Eastern Himalayan Forests and Rural Livelihood, Bhutan, EE 358


PROFESSIONAL ACTIVITIES

  • Member, Ecological Society of America
  • Adjunct research scientist, CERC, Columbia University
  • Scientific advisor, No Water, No Life project

STAFF PROFILE

I joined the SFS head office in 2007 as Dean. Prior to that I served on the SFS board for four years, and long before that I was an SFS student (SFS Ecuador, 1990). The SFS course set me on a path to work in the Neotropics, where I have been working ever since. I conducted ethnobotanical research in Mexico, Costa Rica and Ecuador. At Yale FES my interest shifted to forest resource management, and I have been working on small-scale forest production systems with smallholder farmers in Amazonia since 1997.

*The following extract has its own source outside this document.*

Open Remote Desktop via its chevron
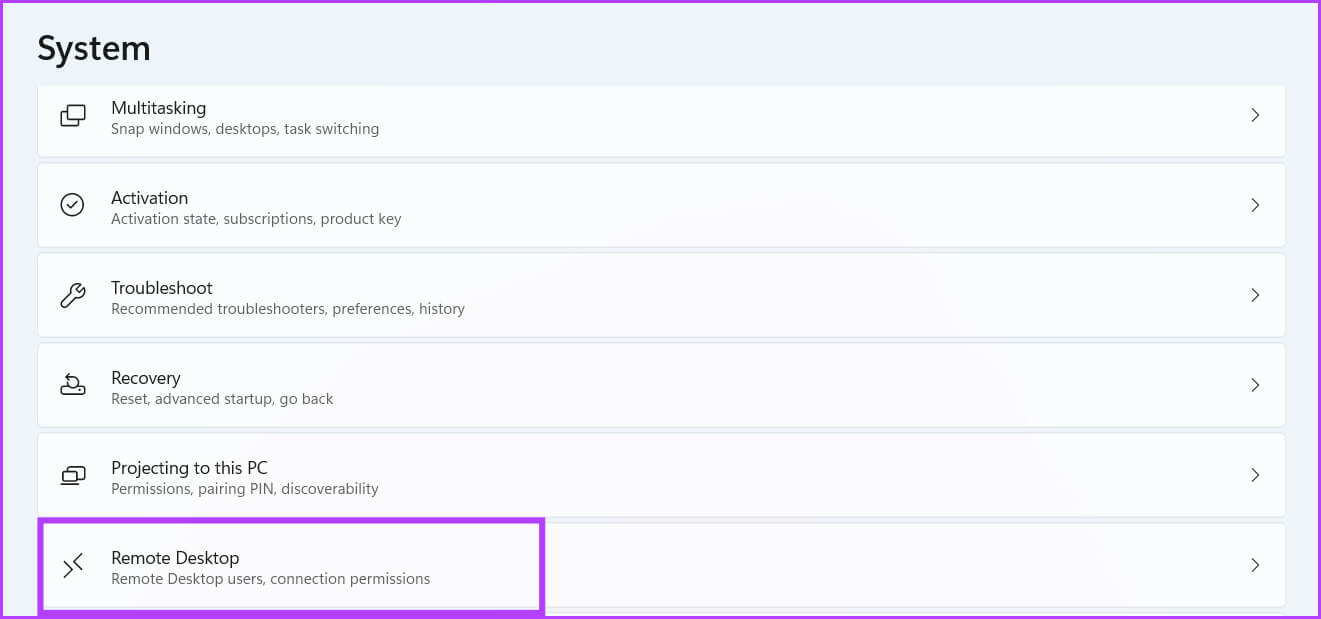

Upon completing the doctorate at Columbia University I took a post-doc position at the Earth Institute to work on the UN Millennium Project, focusing on MDG 7 on Environmental Sustainability. I then took a research position at Columbia’s Center for Environmental Research and Conservation (CERC) and focused on smallholder timber management in Amazonia. I am still associated as adjunct at CERC. I enjoyed a one-year internship at the IUCN-The World Conservation Union in Switzerland where I was exposed to a global network of conservationists. I had the honor in 2007 to be selected as a Fulbright Scholar in Peru where I taught courses on Amazon forest ecology and sustainable development in a very small branch of the National Amazonian University. Today I travel regularly to the SFS field Centers in seven countries to work with our center directors and faculty on the curriculum and research. As dean, my responsibility is to ensure the high academic quality of SFS programs and oversee the advance of the SFS Centers’ research plan.

 

RESEARCH INTERESTS

My research interests center on forests and people, specifically how rural households utilize forests for subsistence and livelihood goals. Since 1997 I have worked mainly on the floodplain landscapes of Amazonia, and my doctoral work was on the natural history of a floodplain specialist tree that is managed in agricultural systems. I have worked on questions related to timber production in smallholder farming systems, and the policy and regulatory conditions that allow for rural producers’ legal engagement in timber markets.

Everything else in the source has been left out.